» Written instruction A
Answer these from the thread about fear of climbing ladders:
(i) How long has Dino worked for the roofing company?
(ii) About how high up was the hoist to be set up on the sidewalk platform?
(iii) What roof slope does 1985gt refuse to get on anything steeper than?
» Written instruction B
From the thread about fear of climbing ladders, extract everything from "Stop climbing ladders." down to "for that matter.".
==== Passage to read
# I need a little advice



## NyQuiL (Nov 17, 2014)

Hello, my name is Dino, I'm 22 years old. I am a roofer for a company in New York. So the company does everything scaffolding, roofing, restoration you name it. I've been working for this company going on 5 months and I absolutely love it. I took my test to get into the union and I am waiting to hear back. I am sure I passed with flying colors. So this is my problem. I've always been afraid of heights which is tough in a business like this.. but I have some what got over it which is great I have no problem being on the roofs or climbing up ladders which I feel safe on. On this past Friday I was told we were setting up a hoist about 30 feet up on one of the sidewalk platforms and I was fine with it. The problem is that we had to go up a 30 foot ladder which it was one of those heavy duty ladders but it was very slim and unsafe. I got very dizzy and had some what of a panic attack half way up and was not able to get onto the platform. I was hoping someone can give me some advice about climbing ladders. Thank you


----------



## 1985gt (Dec 21, 2010)

Stop climbing ladders. 

I was/am afraid of heights also. I don't like sloped roofs, so I don't get on anything over a 7/12. Ladders, don't look down and don't think about it. I've stood on the side of 100' plus tall grain elevators, I enjoy the views I get. I look at it this way, at a certain height a fall will kill you, under that height you may not die you will just get hurt, most likely really bad. The key is not falling...

If your getting dizzy spells the last place you want to be is in the air. I had to fire a friend because he had a seizure on the roof once. The doctor cleared him and he was taking his meds again. To much of a risk for a friend or anyone for that matter.
========
==== Material supplied
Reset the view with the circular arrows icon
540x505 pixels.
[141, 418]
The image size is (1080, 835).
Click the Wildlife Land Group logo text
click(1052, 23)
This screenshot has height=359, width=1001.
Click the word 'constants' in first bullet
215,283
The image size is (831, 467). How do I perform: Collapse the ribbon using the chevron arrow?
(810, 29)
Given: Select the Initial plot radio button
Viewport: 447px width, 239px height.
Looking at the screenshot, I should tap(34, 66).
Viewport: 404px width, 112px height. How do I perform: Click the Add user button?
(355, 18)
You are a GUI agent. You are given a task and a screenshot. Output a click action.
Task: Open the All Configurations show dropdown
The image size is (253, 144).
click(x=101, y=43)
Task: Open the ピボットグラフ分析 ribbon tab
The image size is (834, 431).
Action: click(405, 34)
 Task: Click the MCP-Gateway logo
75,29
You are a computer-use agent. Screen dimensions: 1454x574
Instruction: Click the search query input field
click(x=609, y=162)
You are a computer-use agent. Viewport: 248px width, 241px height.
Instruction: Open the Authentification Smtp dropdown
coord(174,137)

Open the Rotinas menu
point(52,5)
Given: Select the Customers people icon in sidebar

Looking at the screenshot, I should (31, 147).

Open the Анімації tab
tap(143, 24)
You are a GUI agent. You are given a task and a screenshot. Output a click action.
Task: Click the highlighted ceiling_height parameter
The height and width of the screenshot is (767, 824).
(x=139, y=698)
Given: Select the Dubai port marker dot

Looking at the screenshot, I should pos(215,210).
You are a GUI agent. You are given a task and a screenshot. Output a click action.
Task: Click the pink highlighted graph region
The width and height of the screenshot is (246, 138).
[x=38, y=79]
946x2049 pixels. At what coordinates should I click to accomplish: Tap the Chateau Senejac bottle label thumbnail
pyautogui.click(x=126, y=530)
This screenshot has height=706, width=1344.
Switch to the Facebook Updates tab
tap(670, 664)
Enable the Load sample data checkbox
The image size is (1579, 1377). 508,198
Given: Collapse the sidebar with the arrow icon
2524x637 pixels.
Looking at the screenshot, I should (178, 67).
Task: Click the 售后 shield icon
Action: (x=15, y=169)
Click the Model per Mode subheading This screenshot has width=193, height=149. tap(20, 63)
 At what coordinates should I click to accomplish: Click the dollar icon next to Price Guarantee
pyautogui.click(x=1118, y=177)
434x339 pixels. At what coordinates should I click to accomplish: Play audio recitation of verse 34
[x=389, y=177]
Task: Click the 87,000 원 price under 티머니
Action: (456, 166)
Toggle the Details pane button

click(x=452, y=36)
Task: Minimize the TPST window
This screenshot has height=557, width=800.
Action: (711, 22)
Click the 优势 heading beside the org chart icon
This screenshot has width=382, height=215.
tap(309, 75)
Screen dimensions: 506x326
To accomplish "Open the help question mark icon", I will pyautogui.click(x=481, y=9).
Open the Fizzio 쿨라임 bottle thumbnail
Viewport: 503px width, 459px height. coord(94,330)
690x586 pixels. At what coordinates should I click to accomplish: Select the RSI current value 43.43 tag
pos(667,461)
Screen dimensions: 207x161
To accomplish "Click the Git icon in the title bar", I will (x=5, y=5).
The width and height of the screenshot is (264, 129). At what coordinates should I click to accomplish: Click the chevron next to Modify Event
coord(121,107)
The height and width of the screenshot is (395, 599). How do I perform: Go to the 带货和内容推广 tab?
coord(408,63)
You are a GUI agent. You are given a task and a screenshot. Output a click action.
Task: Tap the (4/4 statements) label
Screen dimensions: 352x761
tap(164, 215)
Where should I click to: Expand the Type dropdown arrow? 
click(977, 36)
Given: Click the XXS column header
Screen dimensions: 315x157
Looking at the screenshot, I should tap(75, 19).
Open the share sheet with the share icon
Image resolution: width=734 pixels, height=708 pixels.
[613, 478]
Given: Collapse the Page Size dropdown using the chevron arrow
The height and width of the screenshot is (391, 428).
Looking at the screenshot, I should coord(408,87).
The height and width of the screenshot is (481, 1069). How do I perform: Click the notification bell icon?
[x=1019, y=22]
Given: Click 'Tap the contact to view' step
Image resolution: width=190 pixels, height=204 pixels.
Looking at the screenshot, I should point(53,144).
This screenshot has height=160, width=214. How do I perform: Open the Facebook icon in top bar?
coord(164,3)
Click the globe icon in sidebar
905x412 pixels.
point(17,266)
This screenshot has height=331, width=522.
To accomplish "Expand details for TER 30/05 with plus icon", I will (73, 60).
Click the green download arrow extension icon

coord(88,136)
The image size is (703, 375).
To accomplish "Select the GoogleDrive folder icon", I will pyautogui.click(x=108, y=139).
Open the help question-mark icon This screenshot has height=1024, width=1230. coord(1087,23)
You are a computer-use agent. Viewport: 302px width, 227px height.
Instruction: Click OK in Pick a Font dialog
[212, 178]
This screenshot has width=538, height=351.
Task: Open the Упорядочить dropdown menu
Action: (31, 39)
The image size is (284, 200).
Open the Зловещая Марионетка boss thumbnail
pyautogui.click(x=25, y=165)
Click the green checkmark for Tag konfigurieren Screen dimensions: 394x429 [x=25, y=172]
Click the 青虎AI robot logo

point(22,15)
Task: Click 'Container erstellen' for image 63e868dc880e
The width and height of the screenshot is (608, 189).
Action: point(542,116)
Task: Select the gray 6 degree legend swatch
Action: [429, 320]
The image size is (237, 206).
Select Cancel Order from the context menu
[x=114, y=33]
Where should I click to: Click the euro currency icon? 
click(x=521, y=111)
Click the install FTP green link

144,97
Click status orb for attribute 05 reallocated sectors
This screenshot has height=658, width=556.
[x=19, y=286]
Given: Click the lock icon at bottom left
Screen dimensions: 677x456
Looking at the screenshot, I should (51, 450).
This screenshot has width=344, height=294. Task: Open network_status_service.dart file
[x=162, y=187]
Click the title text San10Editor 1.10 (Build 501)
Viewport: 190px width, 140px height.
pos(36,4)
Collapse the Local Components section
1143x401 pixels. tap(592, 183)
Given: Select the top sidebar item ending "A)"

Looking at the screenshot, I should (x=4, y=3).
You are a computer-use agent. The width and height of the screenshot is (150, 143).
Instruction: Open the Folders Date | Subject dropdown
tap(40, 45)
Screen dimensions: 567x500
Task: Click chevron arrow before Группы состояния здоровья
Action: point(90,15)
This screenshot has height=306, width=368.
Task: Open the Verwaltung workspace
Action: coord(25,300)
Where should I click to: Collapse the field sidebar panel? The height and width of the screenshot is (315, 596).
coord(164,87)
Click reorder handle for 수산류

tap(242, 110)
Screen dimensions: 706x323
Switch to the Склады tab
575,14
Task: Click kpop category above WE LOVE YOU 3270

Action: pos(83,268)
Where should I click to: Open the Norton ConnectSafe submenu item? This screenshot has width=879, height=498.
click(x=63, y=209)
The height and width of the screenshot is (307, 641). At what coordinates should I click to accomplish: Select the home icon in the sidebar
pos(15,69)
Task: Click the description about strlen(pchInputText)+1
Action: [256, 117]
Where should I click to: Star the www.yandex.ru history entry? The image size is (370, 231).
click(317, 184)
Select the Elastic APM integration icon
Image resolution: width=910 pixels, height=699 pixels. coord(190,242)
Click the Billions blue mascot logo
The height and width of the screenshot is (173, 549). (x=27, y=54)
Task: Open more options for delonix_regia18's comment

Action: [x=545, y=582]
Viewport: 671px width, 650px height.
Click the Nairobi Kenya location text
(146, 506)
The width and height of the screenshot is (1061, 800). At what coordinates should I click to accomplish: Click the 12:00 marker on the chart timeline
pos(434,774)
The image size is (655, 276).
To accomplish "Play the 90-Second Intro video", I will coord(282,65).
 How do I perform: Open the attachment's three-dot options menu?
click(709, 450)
========
» Finished answer A
(i) Going on 5 months.
(ii) About 30 feet.
(iii) 7/12.

» Finished answer B
Stop climbing ladders. 

I was/am afraid of heights also. I don't like sloped roofs, so I don't get on anything over a 7/12. Ladders, don't look down and don't think about it. I've stood on the side of 100' plus tall grain elevators, I enjoy the views I get. I look at it this way, at a certain height a fall will kill you, under that height you may not die you will just get hurt, most likely really bad. The key is not falling...

If your getting dizzy spells the last place you want to be is in the air. I had to fire a friend because he had a seizure on the roof once. The doctor cleared him and he was taking his meds again. To much of a risk for a friend or anyone for that matter.